Economic data remained strong with GDP growth exceeding expectations and the labor market remaining resilient. However, US stocks were split for the month as investors weighed the probability of when the Fed might begin rate cuts.
Large-cap US indices continued to climb higher, with the Nasdaq 100, S&P 500, and Dow Jones Industrial Average gaining 1.85%, 1.66%, and 1.22% respectively. Smaller companies didn’t fare quite as well with the Russell 2000 falling a modest 3.62%. As a whole, growth stocks outpaced value stocks in January, continuing last years trend.
International markets underperformed their US counterparts as developed international stocks dipped 1.09% and emerging markets fell 3.55%. Disappointing data from China, including weak retail sales and lackluster GDP growth, remained a headwind. Late in the month, a Hong Kong court also ordered the liquidation of property giant Evergrande, dealing another blow to confidence in the country’s deteriorating housing market.

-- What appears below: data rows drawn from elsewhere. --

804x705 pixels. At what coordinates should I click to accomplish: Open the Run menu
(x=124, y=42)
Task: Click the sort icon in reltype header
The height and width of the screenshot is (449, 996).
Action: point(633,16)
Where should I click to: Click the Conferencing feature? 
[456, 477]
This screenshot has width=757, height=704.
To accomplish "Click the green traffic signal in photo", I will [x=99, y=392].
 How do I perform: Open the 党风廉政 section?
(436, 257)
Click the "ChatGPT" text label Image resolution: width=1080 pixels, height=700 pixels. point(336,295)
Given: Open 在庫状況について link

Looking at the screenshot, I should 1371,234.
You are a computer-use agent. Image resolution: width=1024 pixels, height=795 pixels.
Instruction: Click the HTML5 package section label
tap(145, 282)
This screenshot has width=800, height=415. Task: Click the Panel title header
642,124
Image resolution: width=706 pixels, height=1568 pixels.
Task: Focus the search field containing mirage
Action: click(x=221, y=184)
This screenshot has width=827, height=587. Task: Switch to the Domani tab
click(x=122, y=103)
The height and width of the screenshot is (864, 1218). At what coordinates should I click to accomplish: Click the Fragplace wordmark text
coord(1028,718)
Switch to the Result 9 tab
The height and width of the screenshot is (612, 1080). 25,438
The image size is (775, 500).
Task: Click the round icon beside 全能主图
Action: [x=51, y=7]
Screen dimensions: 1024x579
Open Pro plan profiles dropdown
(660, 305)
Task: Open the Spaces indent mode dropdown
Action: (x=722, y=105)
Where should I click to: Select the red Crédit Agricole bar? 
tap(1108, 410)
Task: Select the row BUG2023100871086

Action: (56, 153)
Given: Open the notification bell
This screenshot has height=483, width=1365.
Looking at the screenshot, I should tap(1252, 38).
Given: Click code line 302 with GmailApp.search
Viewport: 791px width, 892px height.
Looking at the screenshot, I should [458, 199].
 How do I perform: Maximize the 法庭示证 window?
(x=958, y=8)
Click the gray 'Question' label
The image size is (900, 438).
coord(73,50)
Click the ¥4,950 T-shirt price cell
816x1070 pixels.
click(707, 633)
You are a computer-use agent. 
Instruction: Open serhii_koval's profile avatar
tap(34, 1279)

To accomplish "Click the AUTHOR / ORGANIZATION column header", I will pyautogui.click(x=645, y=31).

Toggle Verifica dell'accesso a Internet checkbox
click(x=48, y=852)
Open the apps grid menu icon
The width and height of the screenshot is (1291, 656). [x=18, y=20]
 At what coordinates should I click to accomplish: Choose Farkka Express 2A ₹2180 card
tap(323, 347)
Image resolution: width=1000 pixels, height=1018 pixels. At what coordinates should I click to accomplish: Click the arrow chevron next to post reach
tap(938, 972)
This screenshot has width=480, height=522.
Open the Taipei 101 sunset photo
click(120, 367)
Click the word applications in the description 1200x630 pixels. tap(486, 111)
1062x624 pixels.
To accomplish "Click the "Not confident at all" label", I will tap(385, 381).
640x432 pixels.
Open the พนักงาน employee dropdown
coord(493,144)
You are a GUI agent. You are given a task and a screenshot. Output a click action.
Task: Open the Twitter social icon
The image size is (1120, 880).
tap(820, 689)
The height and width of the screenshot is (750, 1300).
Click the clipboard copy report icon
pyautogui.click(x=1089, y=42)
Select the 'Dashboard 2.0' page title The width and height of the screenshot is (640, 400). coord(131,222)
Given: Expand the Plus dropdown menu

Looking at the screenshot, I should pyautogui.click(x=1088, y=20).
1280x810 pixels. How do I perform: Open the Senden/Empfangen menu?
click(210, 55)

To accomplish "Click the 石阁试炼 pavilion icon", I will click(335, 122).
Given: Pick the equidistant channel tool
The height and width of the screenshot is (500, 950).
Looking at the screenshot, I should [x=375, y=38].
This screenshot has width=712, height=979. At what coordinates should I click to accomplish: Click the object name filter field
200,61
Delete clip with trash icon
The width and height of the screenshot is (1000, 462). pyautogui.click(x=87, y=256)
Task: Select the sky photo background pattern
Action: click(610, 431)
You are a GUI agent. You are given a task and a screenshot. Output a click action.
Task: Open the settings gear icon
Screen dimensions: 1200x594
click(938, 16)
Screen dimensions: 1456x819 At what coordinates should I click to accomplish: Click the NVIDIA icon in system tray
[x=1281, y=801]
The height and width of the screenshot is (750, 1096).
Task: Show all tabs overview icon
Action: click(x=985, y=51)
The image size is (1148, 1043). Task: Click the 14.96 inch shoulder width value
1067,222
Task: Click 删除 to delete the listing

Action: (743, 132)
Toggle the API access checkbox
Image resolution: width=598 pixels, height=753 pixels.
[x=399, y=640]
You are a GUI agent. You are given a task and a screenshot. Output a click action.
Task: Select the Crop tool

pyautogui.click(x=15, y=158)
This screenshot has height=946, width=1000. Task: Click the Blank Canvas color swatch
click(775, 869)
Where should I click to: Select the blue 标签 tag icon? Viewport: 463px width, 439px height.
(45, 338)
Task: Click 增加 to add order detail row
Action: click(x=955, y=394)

The Fed left rates unchanged in its first meeting of the year. While rate cuts are expected to be on the horizon in 2024, Fed Chairman Jerome Powell said the committee isn’t ready to reduce the target range until it has more confidence that inflation is fully under control. With the probability of a March rate cut dwindling, the 10-year treasury yield rose from 3.88% to 3.99%, resulting in a slight loss of 0.27% for aggregate US bonds. Despite the setback, bonds remain in a more favorable position on a forward looking basis compared to a couple years ago, as higher interest rates result in higher income payments.
It’s not unusual for markets to press pause following a strong rally. Every year there are sure to be some bumps and uncertainties along the way. As headlines are likely to swirl around the Fed and the upcoming election later this year, its important to remain focused on the bigger picture. Having a plan and investment strategy in place can help cut through the noise, keeping the spotlight on achieving your long-term goals.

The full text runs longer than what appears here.